In our earlier blog, we mentioned that cloud technology has made adoption easy, quick, simple and affordable. Cloud and mobile technologies simply provide unprecedented value!
Today, almost every AEC player irrespective of size is working on some form of technology solution. There are a plethora of solutions in the market today. Hence asking the right questions is important. We discussed three questions while choosing a solution- who owns the data? Who can access the data? How secure is the data?
Continuing our conversation I am going to talk about more questions to asking while considering a solution.
How long has the vendor been around?
A typical construction project can last for years, and you want to make sure you have a partner that will be with you throughout it and beyond. Important questions to ask include: Do they have a legal team and can they fight for you in the event of litigation? Can they stand up to the discovery requests from larger companies?
How do they migrate the data out if necessary?

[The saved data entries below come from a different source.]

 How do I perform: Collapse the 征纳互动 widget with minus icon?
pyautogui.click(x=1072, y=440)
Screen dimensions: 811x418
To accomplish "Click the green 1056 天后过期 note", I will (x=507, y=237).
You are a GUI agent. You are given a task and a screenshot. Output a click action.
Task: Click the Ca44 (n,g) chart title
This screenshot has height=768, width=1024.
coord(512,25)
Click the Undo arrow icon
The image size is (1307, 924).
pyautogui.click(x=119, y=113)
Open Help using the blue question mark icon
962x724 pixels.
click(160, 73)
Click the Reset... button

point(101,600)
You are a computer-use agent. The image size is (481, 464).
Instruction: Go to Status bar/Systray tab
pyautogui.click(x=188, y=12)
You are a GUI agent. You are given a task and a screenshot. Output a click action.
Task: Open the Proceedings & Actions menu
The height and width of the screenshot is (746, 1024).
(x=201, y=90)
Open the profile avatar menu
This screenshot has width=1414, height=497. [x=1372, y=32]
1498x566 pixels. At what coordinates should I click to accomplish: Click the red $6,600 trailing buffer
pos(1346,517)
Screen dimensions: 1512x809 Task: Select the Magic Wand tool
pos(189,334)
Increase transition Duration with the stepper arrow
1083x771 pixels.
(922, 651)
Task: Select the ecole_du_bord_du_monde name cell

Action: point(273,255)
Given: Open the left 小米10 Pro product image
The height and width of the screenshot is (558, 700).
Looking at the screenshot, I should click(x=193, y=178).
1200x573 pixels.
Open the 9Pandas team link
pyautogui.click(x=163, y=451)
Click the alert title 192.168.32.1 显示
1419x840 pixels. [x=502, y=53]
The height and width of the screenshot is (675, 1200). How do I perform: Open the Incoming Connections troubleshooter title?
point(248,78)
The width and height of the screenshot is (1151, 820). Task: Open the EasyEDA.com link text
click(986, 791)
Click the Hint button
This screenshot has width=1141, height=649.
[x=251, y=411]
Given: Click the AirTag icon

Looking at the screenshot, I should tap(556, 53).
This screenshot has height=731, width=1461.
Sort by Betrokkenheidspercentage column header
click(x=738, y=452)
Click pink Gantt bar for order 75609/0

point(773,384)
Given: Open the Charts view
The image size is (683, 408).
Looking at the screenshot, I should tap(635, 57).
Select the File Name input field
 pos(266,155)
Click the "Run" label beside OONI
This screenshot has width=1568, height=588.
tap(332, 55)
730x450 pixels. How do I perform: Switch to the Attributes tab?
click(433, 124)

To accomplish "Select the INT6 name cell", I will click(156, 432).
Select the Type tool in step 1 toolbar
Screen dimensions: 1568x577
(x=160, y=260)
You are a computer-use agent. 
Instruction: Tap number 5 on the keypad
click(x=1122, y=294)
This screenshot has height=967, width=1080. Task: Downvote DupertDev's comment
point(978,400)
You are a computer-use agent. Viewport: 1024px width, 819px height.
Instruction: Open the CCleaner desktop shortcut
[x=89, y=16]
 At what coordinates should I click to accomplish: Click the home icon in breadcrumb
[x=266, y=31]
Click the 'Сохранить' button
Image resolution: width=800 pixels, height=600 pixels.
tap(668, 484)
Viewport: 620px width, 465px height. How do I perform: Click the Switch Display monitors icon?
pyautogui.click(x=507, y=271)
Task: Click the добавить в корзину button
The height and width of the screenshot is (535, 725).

You want the flexibility of a company that can seamlessly migrate your data out of their system and into another one while preserving one of the most important aspects of your data: versioning. A typical document can have more than 100 versions for a medium sized project and potentially many more for a large project. If you need to look back at a document from 10 years ago, you’d much rather view 1 document over 100 documents.
What is their business continuity posture?
The successful vendor has to be able to guarantee 99% uptime while the product is running, as even 1% of downtime costs construction projects huge amounts of time and money.
What kind of IT infrastructure is the solution provider employed is the solution hosted on the third party infrastructure like Amazon, Google or Microsoft? If the solution is hosted on their own cloud check whether they have disaster recovery sites and how easily shift things around if one of their sites goes down.
Continuous product development?
Consider a company like Apple. When you buy a laptop, you know you’re getting a software product inside that is constantly being reviewed and updated. Just as this expectation is important to consumers, it can be vitally important to the software used on a project. If that software only runs on the current version for last one or two years, it won’t last the test of time. Check out the track record of the product and ask about the development pipeline or product roadmap before committing.
Product support and service?
Remember, buyers now don’t just buy a product; they buy a relationship and a service. Make sure you have good and reliable service available throughout the lifecycle of the product. Consumers have options and construction companies should as well.
By asking these questions, rest assured you are going to make the right decision.